Fragmento del documento:
****************************************
A los Apóstoles enviados en misión les ordena: 

«Sanad enfermos, resucitad muertos, limpiad leprosos, echad fuera demonios» (Mt. X, 8). 

Las posesiones demoníacas, pero también el poder de expulsar a los demonios, eran de hecho un signo destacado de la llegada del reino (Mt. X, 1; XII, 28; Lc. IV, 40-44).

El Evangelio del Reino, caracterizado por la llamada al arrepentimiento, se confirmaba por lo tanto mediante milagros, signos visibles y el sometimiento de los malos espíritus. Al mismo tiempo, fue anunciado por la predicación de Jesús: el Sermón de la Montaña –verdadera carta de la proximidad del Reino– está enmarcado por signos y prodigios (Mt. IV, 23-25 y VIII-IX).

Pero tan pronto como, por la incredulidad de Israel, se pospongan la venida del Mesías en gloria, el regreso de Cristo y la instauración del Reino, estos milagros y señales, vinculados a «los poderes del siglo venidero» (Heb. VI, 5), dejarán de ser la regla y la manifestación externa del poder de la fe.

Ahora surge otra pregunta: ¿A quién iban dirigidos estos signos? ¿A quién debía anunciarse el Evangelio del Reino?

¿Es para todos, sin distinción, tanto para los gentiles de entre las naciones como para los judíos? No, ciertamente que no, sino sólo para aquellos que, si se arrepentían y se convertían, debían ser los predicadores del Evangelio entre las naciones. Era necesario, en primer lugar, llevar de nuevo a Dios a las «ovejas perdidas» de Israel para hacer de ellas los instrumentos de la evangelización del mundo.

Los textos sobre este tema son tan claros y numerosos que solamente una lectura del Evangelio demasiado superficial o impregnada de prejuicios puede obscurecer su sentido.
****************************************
Ejercicio propuesto A: Actualiza el fragmento sobre el Evangelio del Reino reproduciéndolo entre «Las posesiones demoníacas, pero» y «poder de la fe.», ambos incluidos, con «milagros» sustituido por «portentos».
Ejercicio propuesto B: Continúa el fragmento sobre el Evangelio del Reino a partir de su última oración.
Las filas provienen de otra fuente distinta.

Listado:
****************************************
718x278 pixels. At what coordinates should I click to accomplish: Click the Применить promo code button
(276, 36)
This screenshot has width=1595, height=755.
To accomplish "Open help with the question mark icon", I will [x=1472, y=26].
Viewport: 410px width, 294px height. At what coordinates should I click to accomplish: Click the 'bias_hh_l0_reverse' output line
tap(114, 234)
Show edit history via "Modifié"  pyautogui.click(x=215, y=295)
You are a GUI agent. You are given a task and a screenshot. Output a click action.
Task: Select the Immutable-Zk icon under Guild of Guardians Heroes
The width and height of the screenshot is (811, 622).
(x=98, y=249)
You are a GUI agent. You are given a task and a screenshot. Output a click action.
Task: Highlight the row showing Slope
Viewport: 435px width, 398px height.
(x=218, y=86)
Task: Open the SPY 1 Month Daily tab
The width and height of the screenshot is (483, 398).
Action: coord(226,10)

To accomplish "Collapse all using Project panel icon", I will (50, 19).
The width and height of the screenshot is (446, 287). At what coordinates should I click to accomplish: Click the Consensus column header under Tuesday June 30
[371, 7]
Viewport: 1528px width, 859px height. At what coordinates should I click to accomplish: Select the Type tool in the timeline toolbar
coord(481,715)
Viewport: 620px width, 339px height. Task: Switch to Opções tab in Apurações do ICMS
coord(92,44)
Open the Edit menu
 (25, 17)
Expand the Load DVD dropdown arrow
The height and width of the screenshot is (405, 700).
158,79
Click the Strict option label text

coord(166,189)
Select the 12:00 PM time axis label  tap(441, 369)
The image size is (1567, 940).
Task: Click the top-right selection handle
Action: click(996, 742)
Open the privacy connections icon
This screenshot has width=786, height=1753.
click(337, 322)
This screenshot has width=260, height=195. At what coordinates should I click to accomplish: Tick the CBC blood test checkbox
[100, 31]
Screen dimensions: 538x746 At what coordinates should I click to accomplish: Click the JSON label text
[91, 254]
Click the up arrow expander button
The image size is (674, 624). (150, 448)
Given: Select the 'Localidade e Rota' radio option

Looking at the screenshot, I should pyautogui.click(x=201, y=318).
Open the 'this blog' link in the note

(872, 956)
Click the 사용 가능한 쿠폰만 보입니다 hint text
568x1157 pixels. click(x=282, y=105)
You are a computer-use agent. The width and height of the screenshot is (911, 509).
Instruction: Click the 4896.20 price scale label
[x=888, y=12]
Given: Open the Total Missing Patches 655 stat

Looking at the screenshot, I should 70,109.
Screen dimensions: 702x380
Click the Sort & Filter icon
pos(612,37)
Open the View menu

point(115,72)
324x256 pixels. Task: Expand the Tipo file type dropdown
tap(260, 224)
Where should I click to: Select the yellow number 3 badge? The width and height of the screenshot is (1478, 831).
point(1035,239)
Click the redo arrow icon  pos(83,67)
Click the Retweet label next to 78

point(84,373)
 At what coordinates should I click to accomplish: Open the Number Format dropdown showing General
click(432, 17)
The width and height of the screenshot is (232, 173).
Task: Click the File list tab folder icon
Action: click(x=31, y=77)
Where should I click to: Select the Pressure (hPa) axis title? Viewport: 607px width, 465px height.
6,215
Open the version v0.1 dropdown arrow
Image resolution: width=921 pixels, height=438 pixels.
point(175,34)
****************************************
Respuesta correcta A:
Las posesiones demoníacas, pero también el poder de expulsar a los demonios, eran de hecho un signo destacado de la llegada del reino (Mt. X, 1; XII, 28; Lc. IV, 40-44).

El Evangelio del Reino, caracterizado por la llamada al arrepentimiento, se confirmaba por lo tanto mediante portentos, signos visibles y el sometimiento de los malos espíritus. Al mismo tiempo, fue anunciado por la predicación de Jesús: el Sermón de la Montaña –verdadera carta de la proximidad del Reino– está enmarcado por signos y prodigios (Mt. IV, 23-25 y VIII-IX).

Pero tan pronto como, por la incredulidad de Israel, se pospongan la venida del Mesías en gloria, el regreso de Cristo y la instauración del Reino, estos portentos y señales, vinculados a «los poderes del siglo venidero» (Heb. VI, 5), dejarán de ser la regla y la manifestación externa del poder de la fe.

Respuesta correcta B:
Cuando Jesús envió a los Doce, les dijo, ante todo: 

«No vayáis hacia los gentiles y no entréis en ninguna ciudad de samaritanos, sino id más bien a las ovejas perdidas de la casa de Israel. Y de camino predicad diciendo: “El reino de los cielos se ha acercado”» (Mt. X, 5-7). 

A la cananea de la tierra de Tiro y Sidón, Jesús le dijo: 

«No he sido enviado sino a las ovejas perdidas de la casa de Israel» (Mt. XV, 24). 

Vino primero a salvar a «su pueblo» de sus pecados (Mt. I, 21).

La profecía de Miqueas, citada por los escribas (Mt. II, 6), lo expresaba claramente: 

«Pero tú, Belén de Efrata, pequeña (para figurar) entre los millares de Judá, de ti me saldrá el que ha de ser dominador de Israel» (Miq. V, 2). 

Durante la vida terrestre del Salvador, las naciones están completamente en segundo plano, aunque Jerusalén es «pisoteada» por ellas y «los tiempos de los gentiles» aún no se hayan cumplido (Lc. XXI, 24).

En los Evangelios, Israel aparece casi exclusivamente, quizá más que en ningún otro libro de la Biblia. Esto puede parecer «nuevo» para muchos, pero es importante conocer el plan de Dios y releer el Evangelio sin ideas preconcebidas y que no se pueden comprobar. El Evangelio es ante todo para Israel.

Antes de predicar a los demás, Israel tenía que recibir primero «la buena nueva» y convertirse a nivel nacional. De ahí las palabras de Jesús a la cananea: 

«Deja primero a los hijos (los judíos) saciarse» (Mc. VII, 27). 

Fue sólo después de su resurrección cuando Jesús dio a los Once el gran mensaje, con vistas al Reino: 

«Id, pues, y haced discípulos a todos los pueblos… enseñándoles a conservar todo cuanto os he mandado» (Mt. XXVIII, 16-20). 

En el Evangelio, Jesús es el «Rey de los judíos». Lo es desde la pregunta de los Magos: «¿Dónde está el Rey de los judíos que acaba de nacer?» (Mt. II, 2) hasta la pregunta de Pilato: «¿Eres tú el Rey de los judíos?» y la respuesta de Jesús: «Tú lo dices» (Mt. XXVII, 11).

Es así hasta la inscripción en la cruz: «Jesús Nazareno, el Rey de los judíos» (Jn. XIX, 19).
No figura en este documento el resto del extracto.